* _Given instruction_: Retype the lines of the Records word for word, starting at the line that contains "Image resolution: width=822" and ending at the last line of the Records. Leave the pictures out.

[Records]
--- begin ---

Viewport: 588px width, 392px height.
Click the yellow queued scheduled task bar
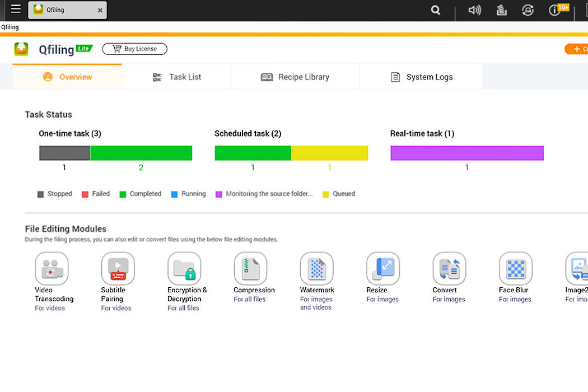(x=329, y=153)
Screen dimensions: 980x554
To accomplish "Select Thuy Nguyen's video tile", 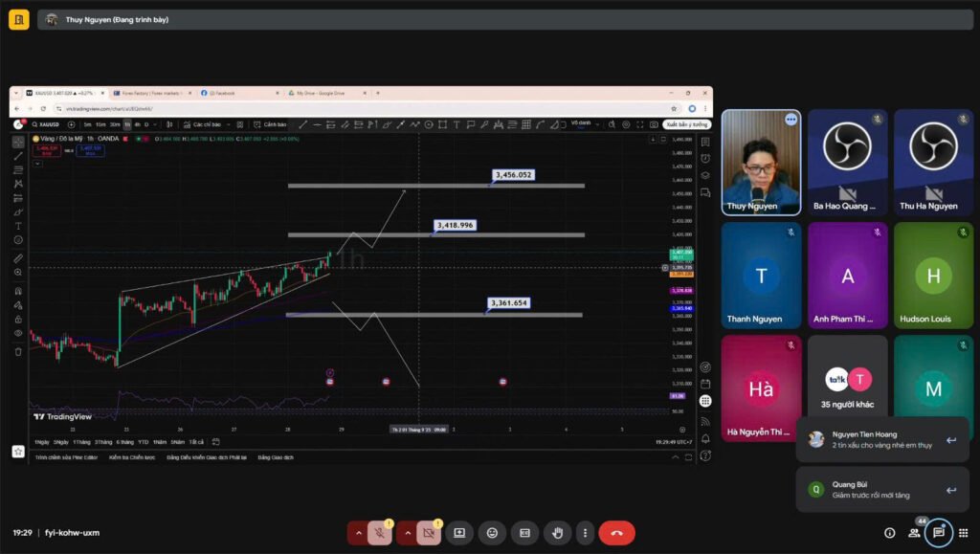I will click(x=761, y=162).
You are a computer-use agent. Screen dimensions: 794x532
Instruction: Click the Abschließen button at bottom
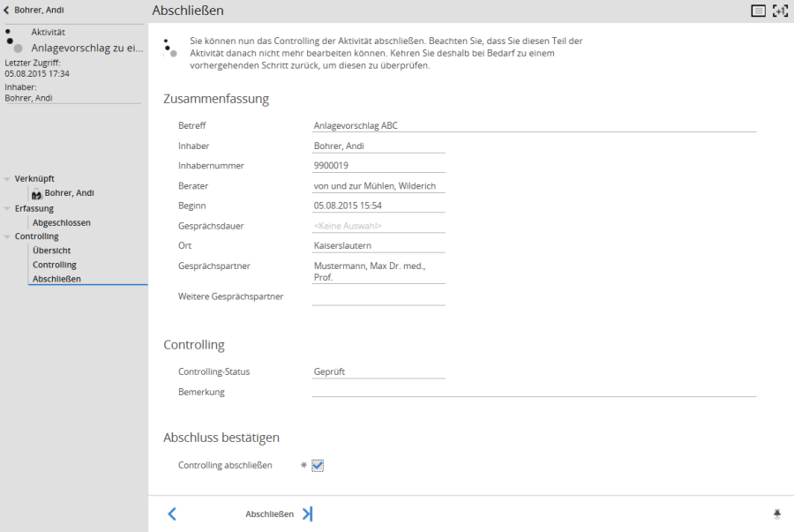[269, 513]
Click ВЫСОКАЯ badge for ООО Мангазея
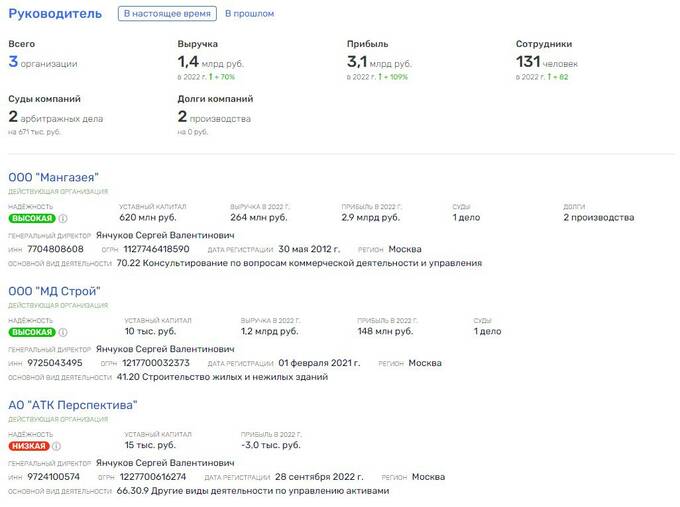 [x=31, y=218]
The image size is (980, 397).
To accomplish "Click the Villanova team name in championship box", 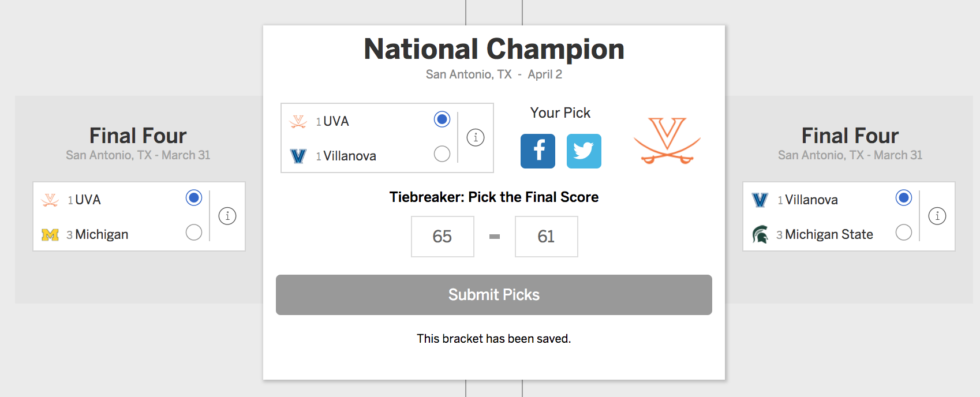I will [x=349, y=156].
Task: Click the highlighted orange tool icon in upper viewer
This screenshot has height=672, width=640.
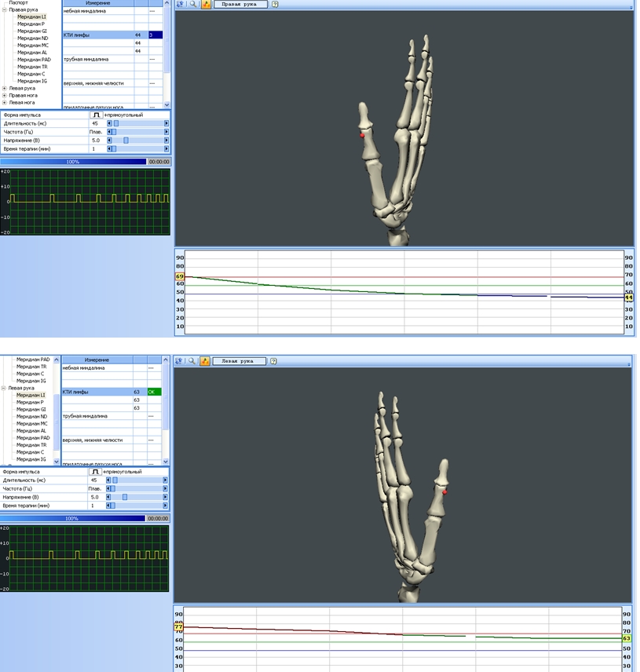Action: [x=205, y=4]
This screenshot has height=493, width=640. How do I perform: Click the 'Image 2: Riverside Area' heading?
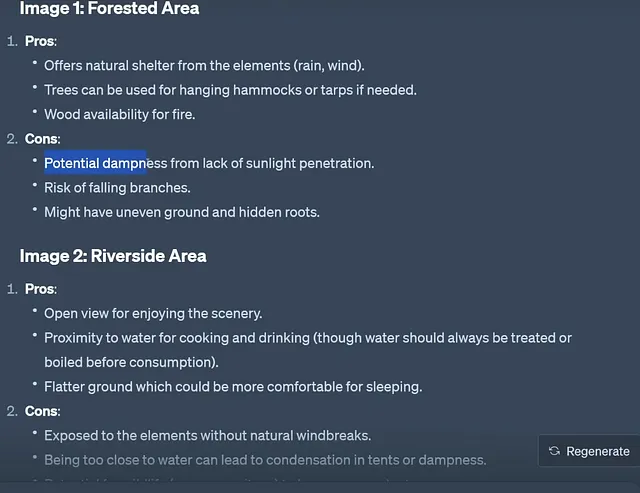click(x=113, y=256)
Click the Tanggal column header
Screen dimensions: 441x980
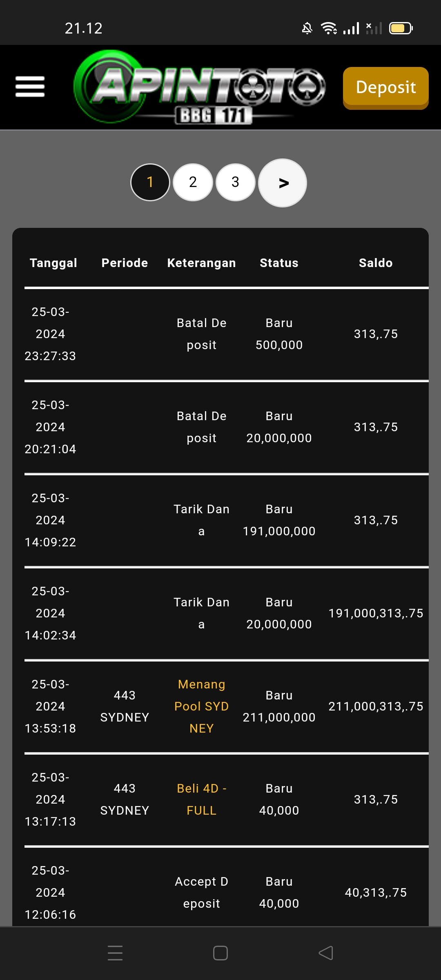point(53,263)
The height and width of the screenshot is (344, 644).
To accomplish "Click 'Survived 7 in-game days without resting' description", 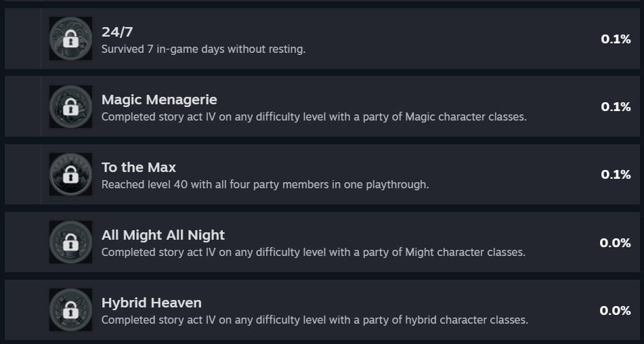I will pyautogui.click(x=203, y=49).
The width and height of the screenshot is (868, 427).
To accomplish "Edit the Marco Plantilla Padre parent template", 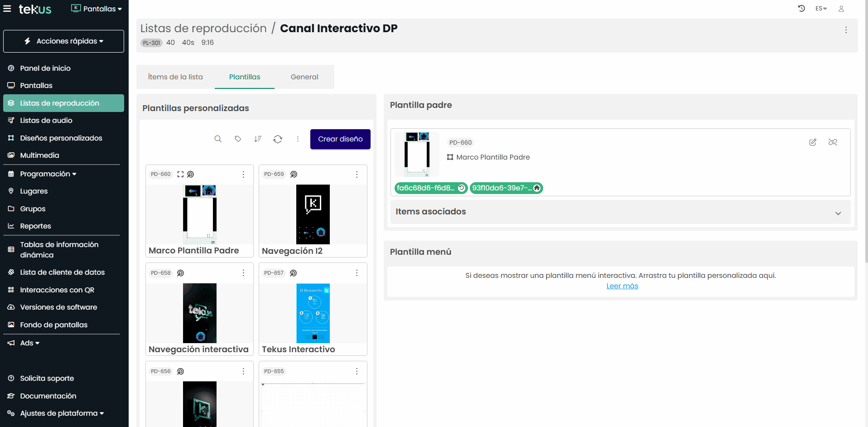I will 813,142.
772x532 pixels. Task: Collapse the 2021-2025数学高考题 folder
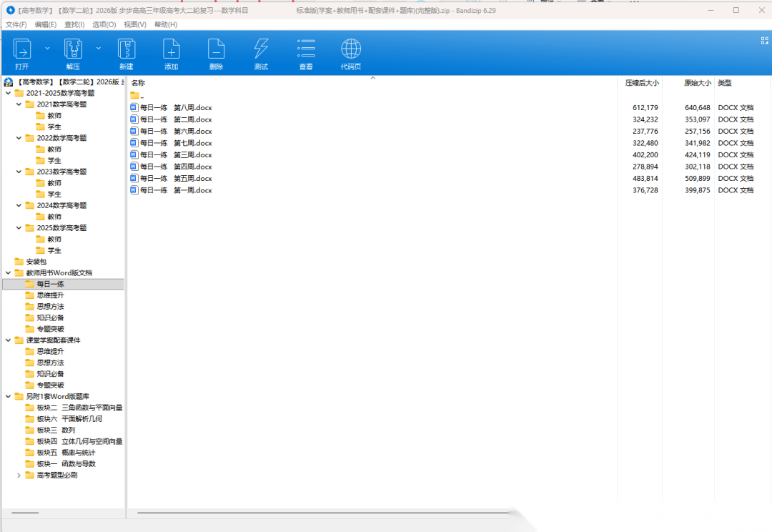[x=9, y=93]
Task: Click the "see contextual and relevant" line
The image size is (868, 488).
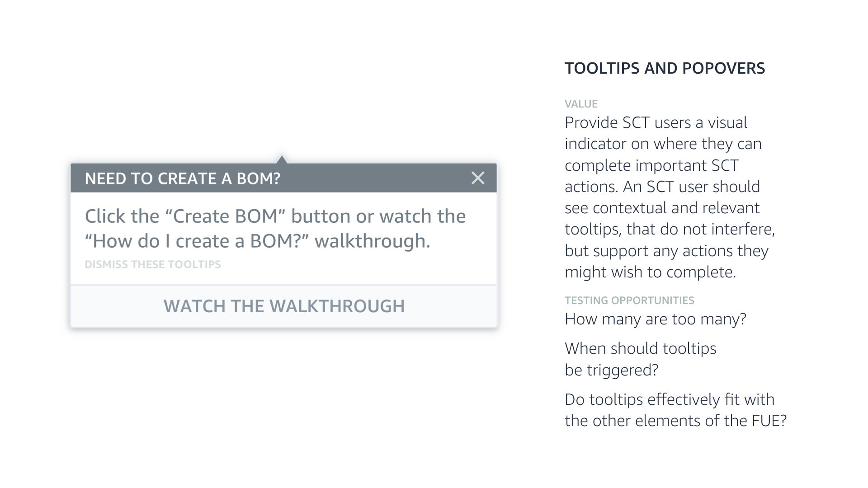Action: click(x=662, y=208)
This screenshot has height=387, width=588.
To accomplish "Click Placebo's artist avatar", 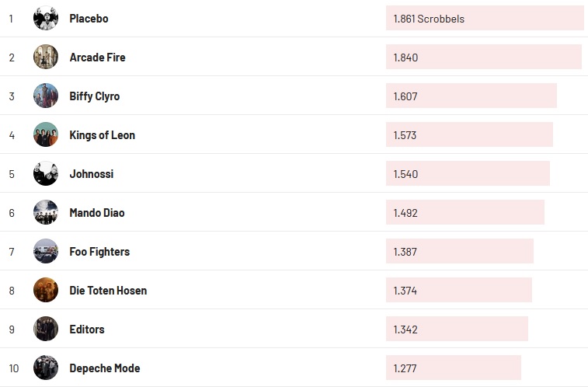I will tap(46, 18).
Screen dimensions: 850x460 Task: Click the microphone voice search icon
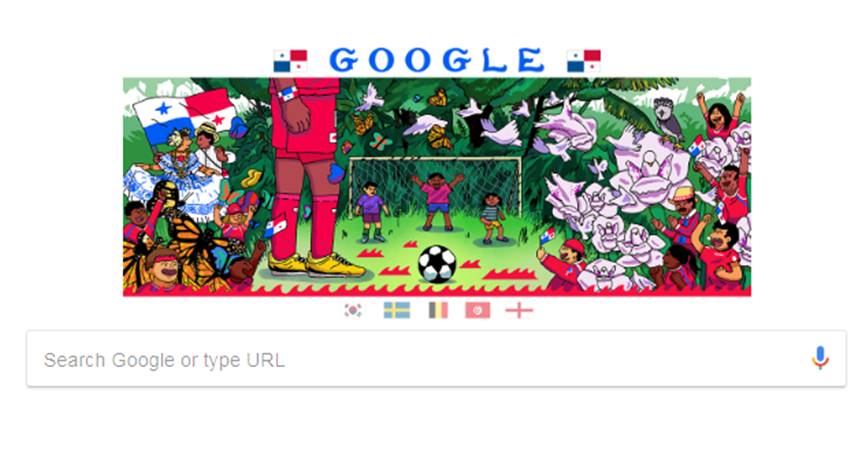click(820, 358)
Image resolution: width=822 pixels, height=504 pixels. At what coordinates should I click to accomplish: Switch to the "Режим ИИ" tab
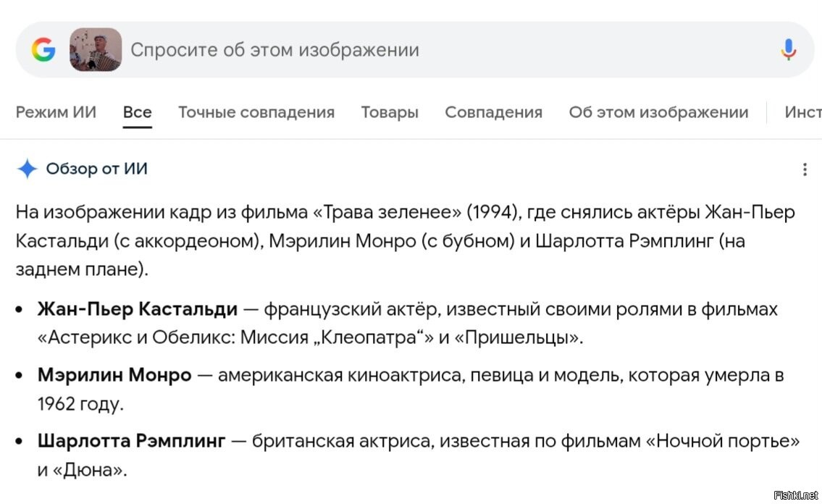click(56, 112)
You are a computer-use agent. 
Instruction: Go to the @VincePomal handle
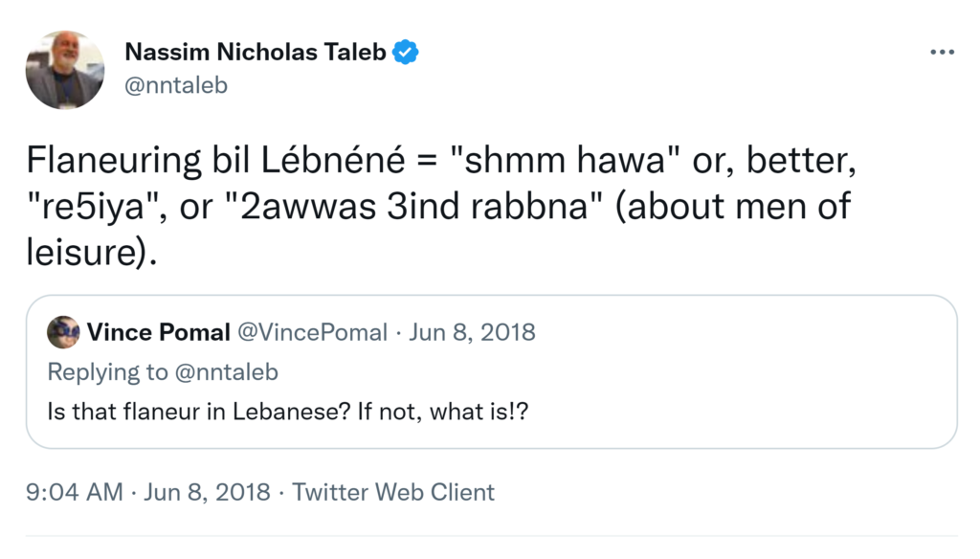(312, 332)
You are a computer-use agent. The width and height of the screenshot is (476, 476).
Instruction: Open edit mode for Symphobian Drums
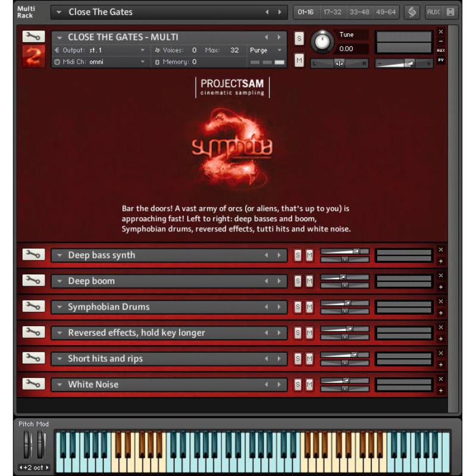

--- end ---

* _Output_:
Image resolution: width=822 pixels, height=504 pixels. At what coordinates should I click to accomplish: Switch to the "Режим ИИ" tab
click(56, 112)
You are a computer-use agent. 
Instruction: Go to the @VincePomal handle
(312, 332)
You are a computer-use agent. The width and height of the screenshot is (476, 476).
Instruction: Open edit mode for Symphobian Drums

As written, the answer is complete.